Copy the lines of the listing below without any changes, starting at the line that contains "780) label: ウイング通信" and ending at the line that contains "53) label: SALE", both included.

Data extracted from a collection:
|---|

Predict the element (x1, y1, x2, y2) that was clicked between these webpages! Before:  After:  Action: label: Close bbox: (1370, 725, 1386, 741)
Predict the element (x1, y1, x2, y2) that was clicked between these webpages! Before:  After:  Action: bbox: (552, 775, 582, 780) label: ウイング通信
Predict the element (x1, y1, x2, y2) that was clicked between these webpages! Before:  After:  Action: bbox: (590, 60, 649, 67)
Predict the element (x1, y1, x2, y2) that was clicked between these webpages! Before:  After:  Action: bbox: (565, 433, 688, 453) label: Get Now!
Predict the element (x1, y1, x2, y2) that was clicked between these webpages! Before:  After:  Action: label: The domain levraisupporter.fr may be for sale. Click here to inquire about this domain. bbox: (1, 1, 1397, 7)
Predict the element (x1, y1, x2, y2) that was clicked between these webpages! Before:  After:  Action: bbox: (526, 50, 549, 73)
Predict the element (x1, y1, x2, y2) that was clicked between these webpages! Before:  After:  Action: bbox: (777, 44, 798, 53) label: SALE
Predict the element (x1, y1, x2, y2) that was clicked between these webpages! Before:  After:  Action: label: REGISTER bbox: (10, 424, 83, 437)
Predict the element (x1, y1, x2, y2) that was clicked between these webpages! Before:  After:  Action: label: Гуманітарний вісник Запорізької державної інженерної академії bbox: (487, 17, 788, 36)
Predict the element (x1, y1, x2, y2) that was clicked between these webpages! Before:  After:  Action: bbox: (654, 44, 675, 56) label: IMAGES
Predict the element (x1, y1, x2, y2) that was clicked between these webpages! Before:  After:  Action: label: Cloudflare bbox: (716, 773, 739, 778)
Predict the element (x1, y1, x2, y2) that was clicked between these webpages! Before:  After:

|---|

#### Finished exercise:
Predict the element (x1, y1, x2, y2) that was clicked between these webpages! Before:  After:  Action: bbox: (552, 775, 582, 780) label: ウイング通信
Predict the element (x1, y1, x2, y2) that was clicked between these webpages! Before:  After:  Action: bbox: (590, 60, 649, 67)
Predict the element (x1, y1, x2, y2) that was clicked between these webpages! Before:  After:  Action: bbox: (565, 433, 688, 453) label: Get Now!
Predict the element (x1, y1, x2, y2) that was clicked between these webpages! Before:  After:  Action: label: The domain levraisupporter.fr may be for sale. Click here to inquire about this domain. bbox: (1, 1, 1397, 7)
Predict the element (x1, y1, x2, y2) that was clicked between these webpages! Before:  After:  Action: bbox: (526, 50, 549, 73)
Predict the element (x1, y1, x2, y2) that was clicked between these webpages! Before:  After:  Action: bbox: (777, 44, 798, 53) label: SALE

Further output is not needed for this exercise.